= Assignment =
Given the material below, output exactly the lines from the line with "Instruction: Click down" to the line with "The width and height of the screenshot is (1024, 576).", both ends included, and no other lines.

»»

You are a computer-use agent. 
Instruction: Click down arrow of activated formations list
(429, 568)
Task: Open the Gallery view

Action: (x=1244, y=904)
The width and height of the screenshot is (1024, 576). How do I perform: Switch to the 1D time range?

««
»»

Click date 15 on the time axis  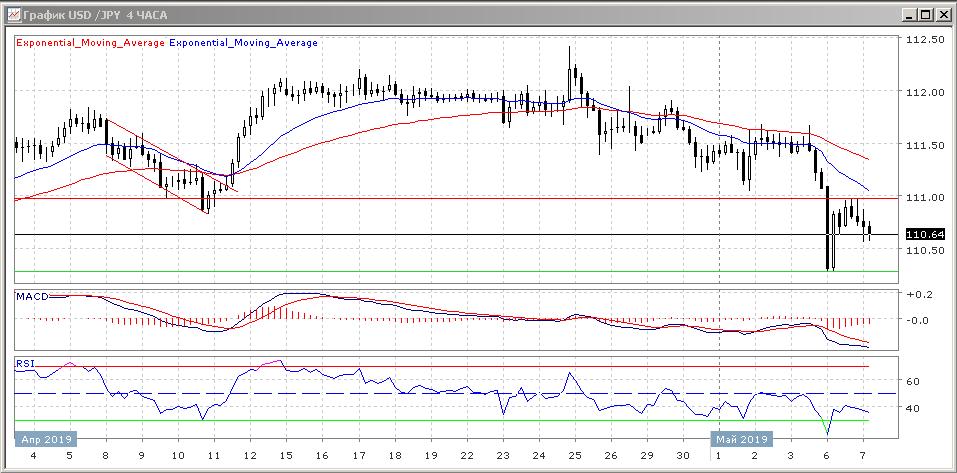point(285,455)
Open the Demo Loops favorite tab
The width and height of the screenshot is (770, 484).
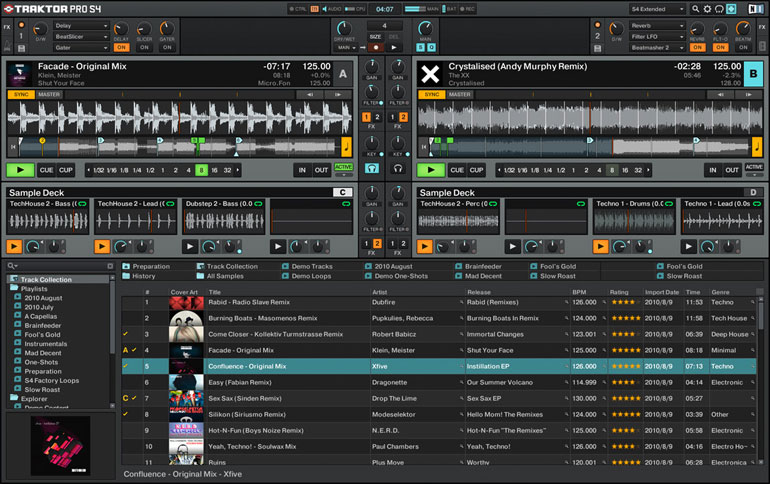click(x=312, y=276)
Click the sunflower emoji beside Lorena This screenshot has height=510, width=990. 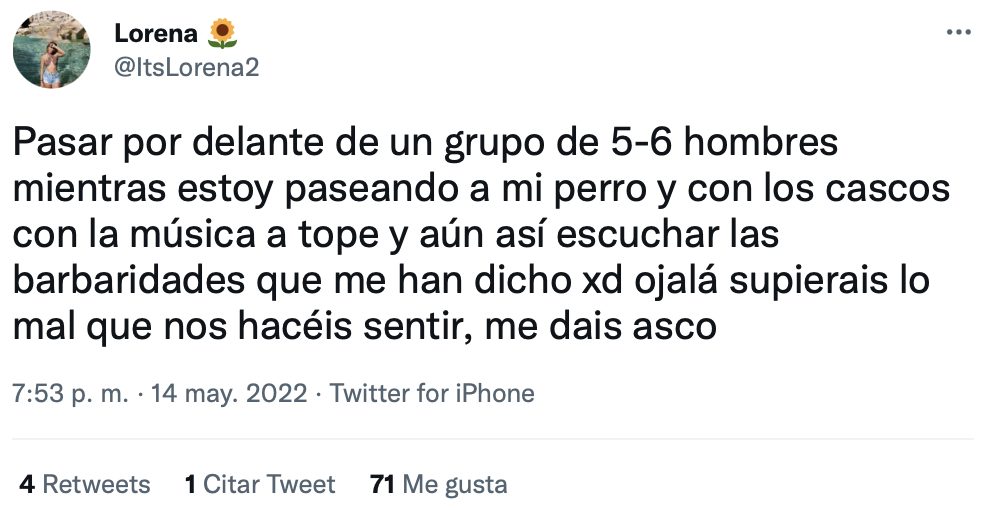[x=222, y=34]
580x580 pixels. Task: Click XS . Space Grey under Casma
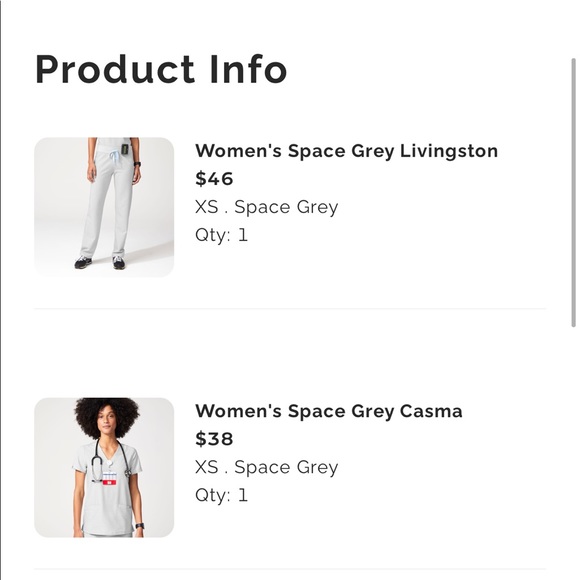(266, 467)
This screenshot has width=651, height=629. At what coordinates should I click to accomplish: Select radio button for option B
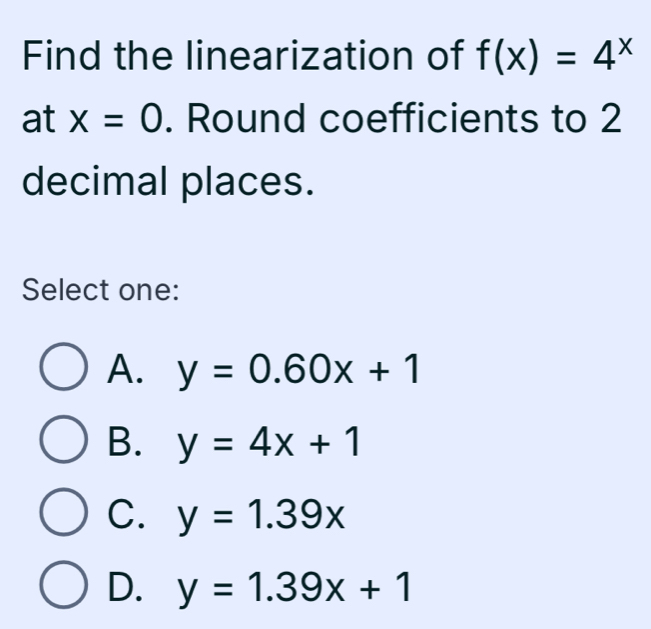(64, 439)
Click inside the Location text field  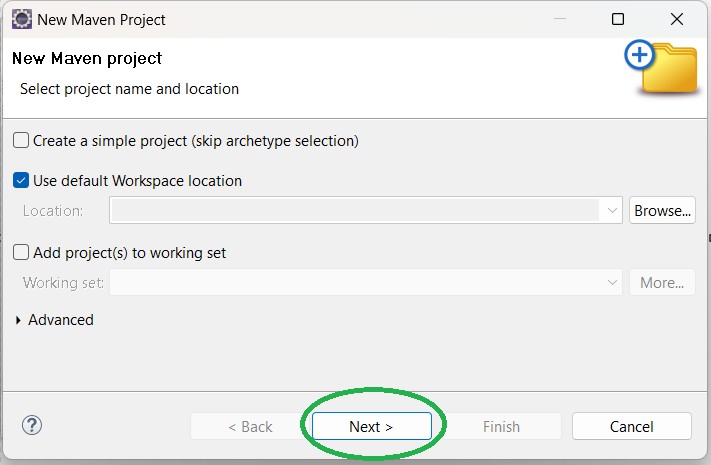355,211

««

= Exercise output =
Instruction: Click down arrow of activated formations list
(429, 568)
Task: Open the Gallery view

Action: (x=1244, y=904)
The width and height of the screenshot is (1024, 576). How do I perform: Switch to the 1D time range?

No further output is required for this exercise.